When Wellness and Fun Mix

Gwinn High School hosts fourth annual fair

Mike Sorensen of Gwinn and his daughter, Brooklyn, 8, check out medical emergency equipment at the recent Wellness Fair and Chili CookOff. The event took place recently at Gwinn High School. (Journal photo by Christie Bleck)

GWINN — Six-year-old Levi Monarch, a student at Gilbert Elementary School, came away from the Feb. 19 Wellness Fair and Chili CookOff with at least one interesting memory: a tailless dog.

The boy visited the SuperiorLand Pet Partners booth at the fourth annual event, which took place at Gwinn High School. The group takes certified therapy dogs around the area to give comfort and affection to people who need it — and those who just want it.

Its visit to the wellness fair gave Levi and other fairgoers a chance to meet Morzy, an Australian shepherd/Shetland sheepdog mix.

The dog came with her own business card, which came with a tagline — “It was so great to meet you!” — as well as the fact her favorite game is tug-o-war.

What made an impression on Levi, though, was that Morzy had no tail.

Although he had thought the tail might have been chopped off, Morzy’s owner, Rick Custard, laid that theory to rest, saying the animal was born without a tail.

He also noted the dogs enjoy their therapeutic status.

“They love it,” Custard said. “She loves it.”

In fact, Morzy’s favorite thing to do, he said, is to have kids read to him during special programs at the Peter White Public Library in Marquette.

Morzy’s business card also read: “I love being snuggled and pet. I really love being read to. I may appear to be napping but I’m definitely listening.”

It’s that sort of thing that the wellness fair was designed to do: teach kids and the local community how to be healthy.

“This is my first time here,” Levi said. “It’s good, because I have a lot of fun in the gym.”

The high school gym, in fact, was set up with games for youths to play.

In another part of the school, however, were vendors like the K.I. Sawyer Community Center, Forsyth Senior Center, the Marquette Food Co-op and the Upper Great Lakes Family Health Center.

The event also allowed people to vote for their favorite chili made by various restaurants, with the Up North Lodge in Forsyth Township named the winner.

Barbie Ward-Thomas, food service director with Gwinn Area Community Schools, spearheaded the fair, which included the mini-carnival in the gym.

“It’s my way of giving back to the community,” Ward-Thomas said. “We have a huge variety of vendors this year.”

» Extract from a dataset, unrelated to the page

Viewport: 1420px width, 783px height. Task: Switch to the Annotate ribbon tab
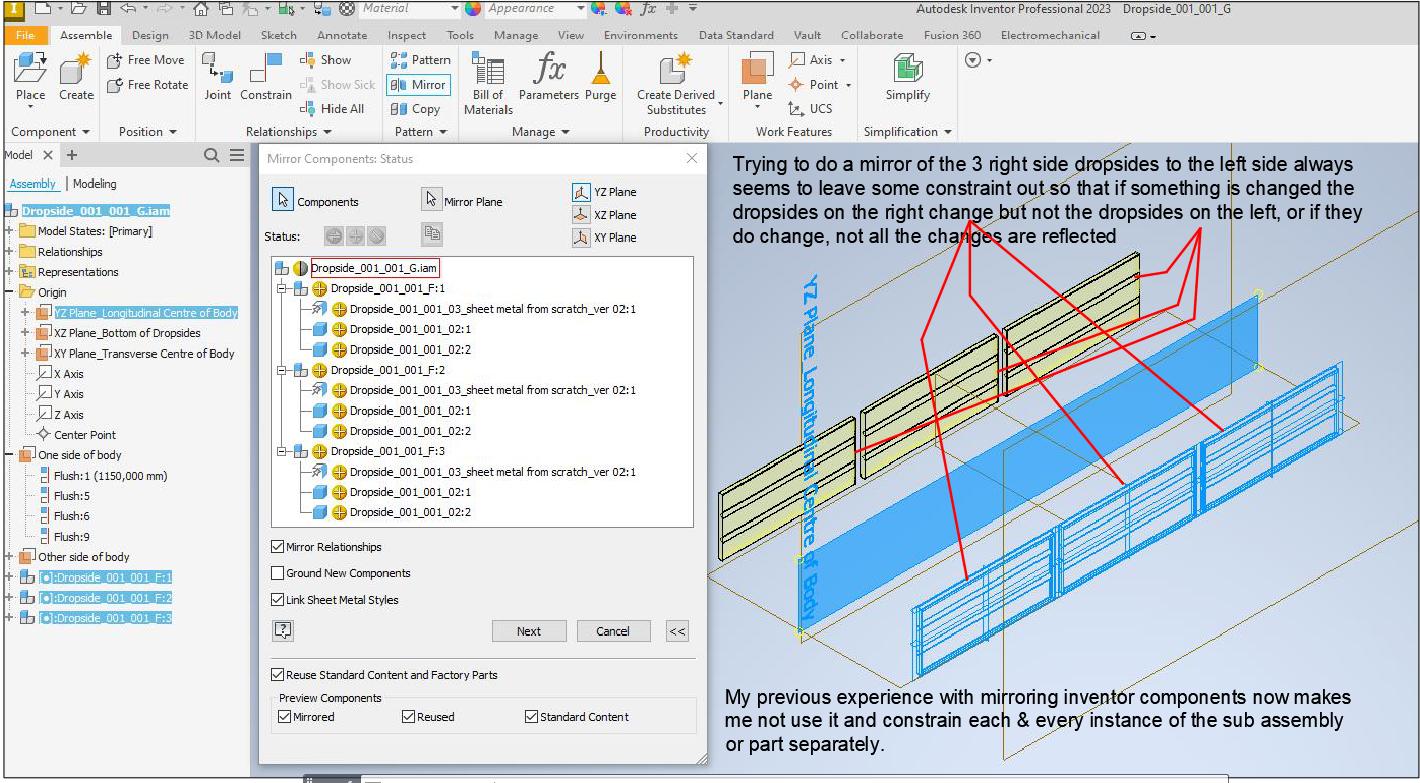pyautogui.click(x=342, y=34)
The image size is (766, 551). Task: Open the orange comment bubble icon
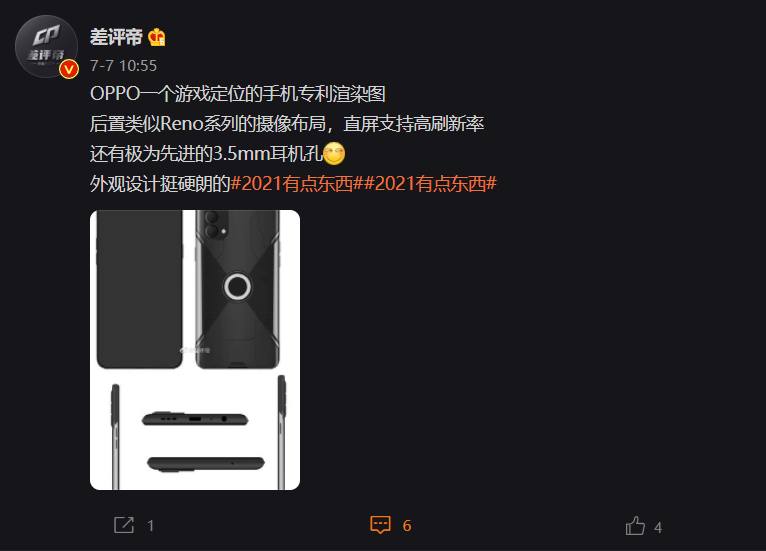(x=380, y=525)
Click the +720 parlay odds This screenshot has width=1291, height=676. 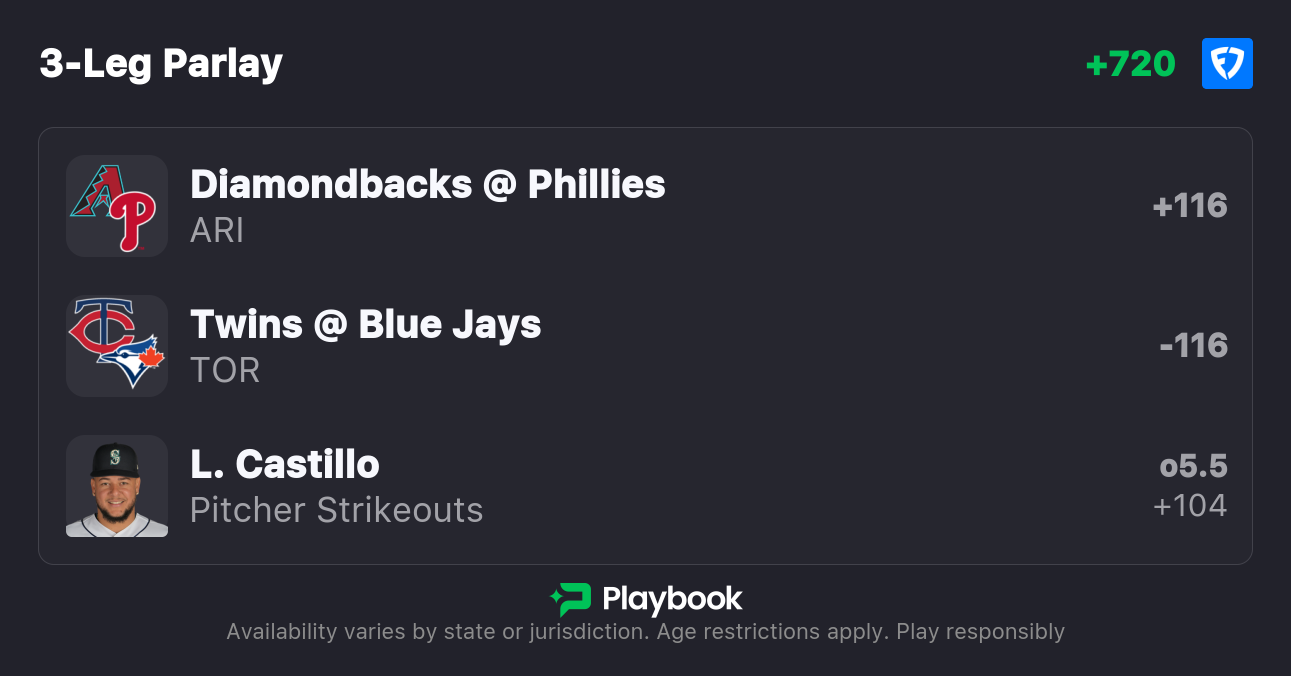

About 50 vendors participated, an increase from the 40 who came in 2016. The Up North Lodge; the Throttle Bar and Grill in Little Lake; the Yooper Goddess, a cooking school in Ishpeming; Produce with Amy, a food blogger from Skandia; and a mystery business that’s coming to Gwinn also took part in the chili cook-off, up from three last year, she said.

The high school health class also brought in seven amateur chili-makers.

“We have people from all over Marquette County with ideas and ways to help with wellness,” Ward-Thomas said.

Baked goods like banana bread were on sale, plus people could pick up health-related information from a variety of regional agencies.

“Everybody’s just been amazing and wonderful today,” Ward-Thomas said.